I once screwed up a batch of ginger molasses cookies so severely I avoided going in the kitchen for nearly a week, as the smell of my baking disaster lingered and my dad broke off pieces of massive, flat ginger cookies languishing on the baking sheet. They never even made it to the wire rack.
I’ve always found baking more finicky and less forgiving than cooking. It’s less intuitive, and it’s taken me a lot longer to feel good at it, to find the handful of things I can confidently craft.
So I don’t really know why I offered to bake my friend Melissa a birthday cake. I was doing Dry January at the time, so I can’t exactly blame the Eins Zwei Zero Non-Alcoholic Pinot Noir (linking because it’s a delicious zero proof red that I highly recommend).
I’d never even made a layer cake before. They’re very trendy and I’m inundated with images of them on Pinterest, but I am not a huge cake girl. I like making cobbler, or soft pretzels, or scones. I don’t care too much about making my baking beautiful, and these kinds of cakes seem to be predicated on looking beautiful – the flavour comes second to the Instagramability. A baking-induced meltdown seemed inevitable. I recall many icing-related meltdowns in the kitchen of my shitty Whyte ave basement suite, struggling to frost cupcakes for sorority socials.
The whole “layer cake is about aesthetics, not flavour” could easily be spun into some asinine metaphor about relationships and beauty and striving for perfection and the masks we all wear, not least of all because Melissa is a friend from my sorority days.
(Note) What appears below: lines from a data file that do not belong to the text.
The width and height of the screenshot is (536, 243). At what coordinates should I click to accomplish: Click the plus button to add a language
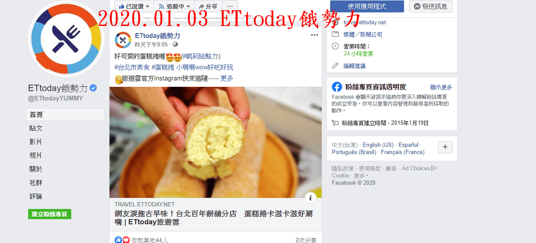(x=445, y=147)
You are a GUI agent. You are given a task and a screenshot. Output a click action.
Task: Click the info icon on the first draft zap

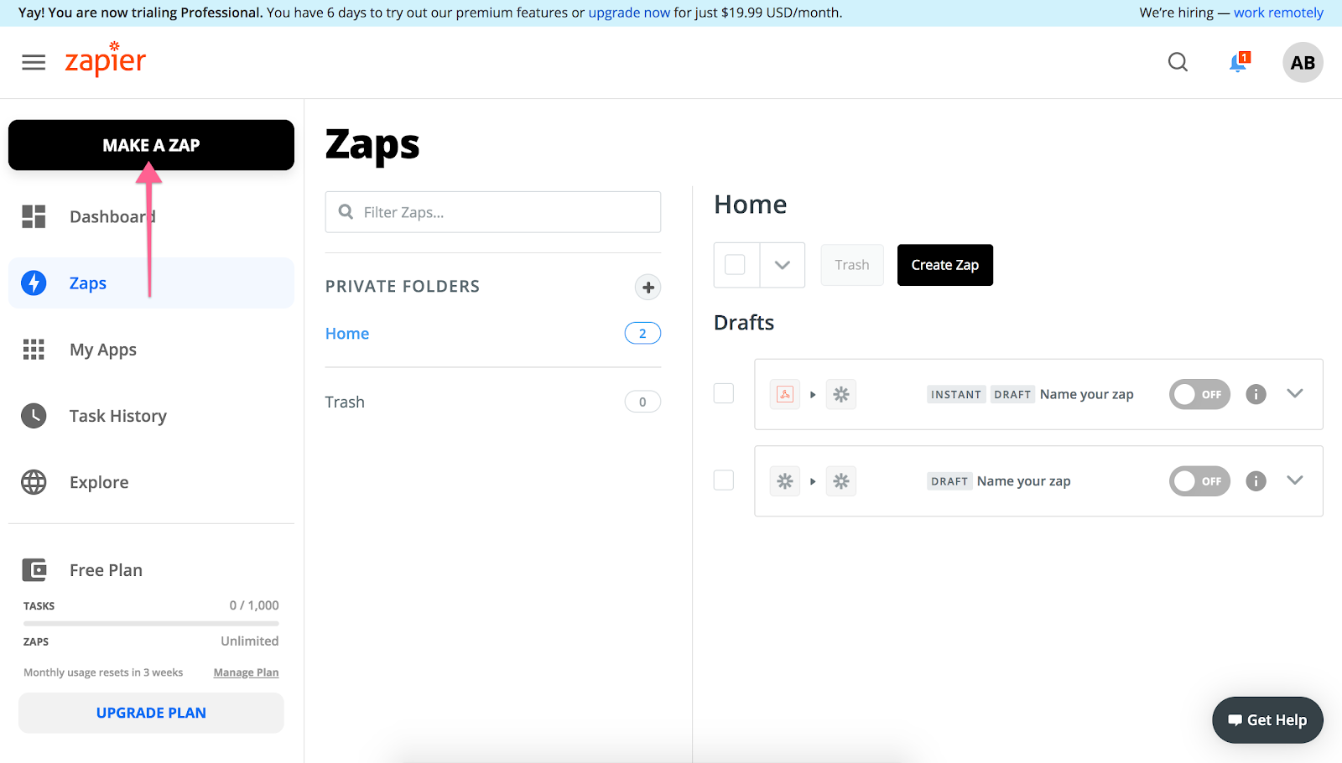coord(1256,394)
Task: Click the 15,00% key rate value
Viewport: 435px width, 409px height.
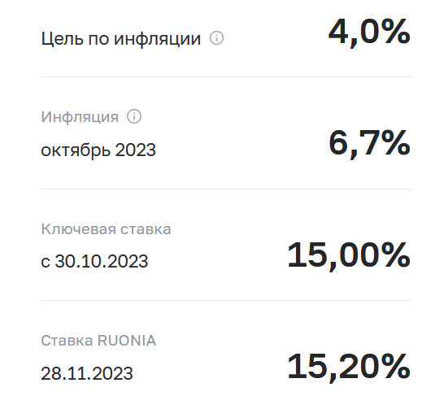Action: pos(349,255)
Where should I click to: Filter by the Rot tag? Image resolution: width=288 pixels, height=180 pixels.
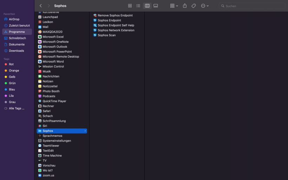11,64
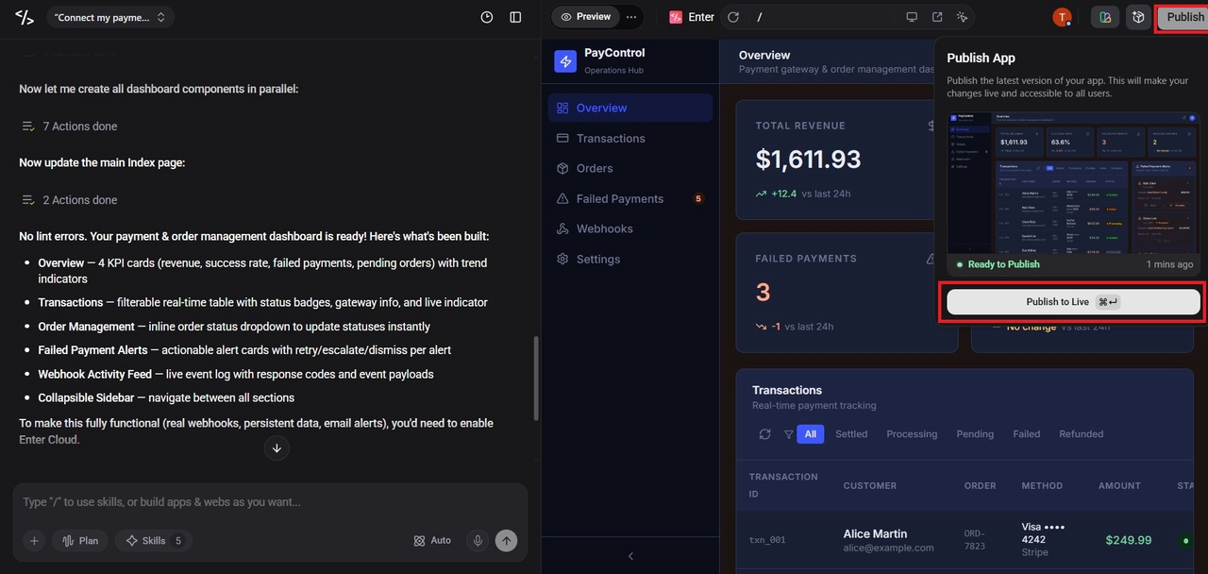Refresh transactions table with reload icon
The width and height of the screenshot is (1208, 574).
point(764,434)
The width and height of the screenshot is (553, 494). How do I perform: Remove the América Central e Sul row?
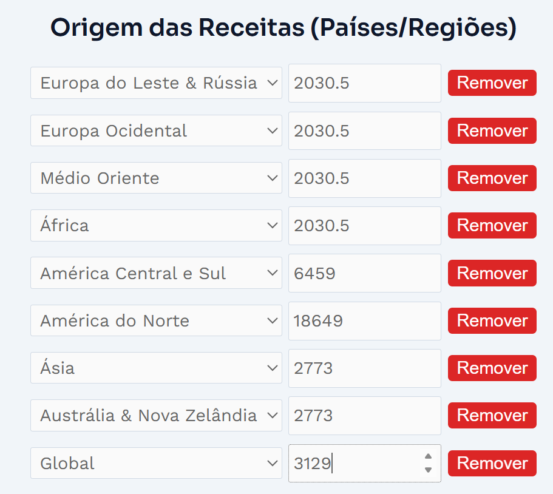point(492,273)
But it wouldn’t really make sense. It wouldn’t be truthful.
My original plan for the birthday cake was to make a heart-shaped chocolate cake with little red piped hearts all over – which went out the window when Melissa texted me that she wanted a Shrek cake for her birthday. The little hearts were replaced with green fondant Shrek ears (?). Those are his ears, right?
This is what Pinterest psy-oped me into wanting to make.
So this was not only my first layer cake, but my first experiment with fondant, and green food colouring, and at this point I’m freaking out.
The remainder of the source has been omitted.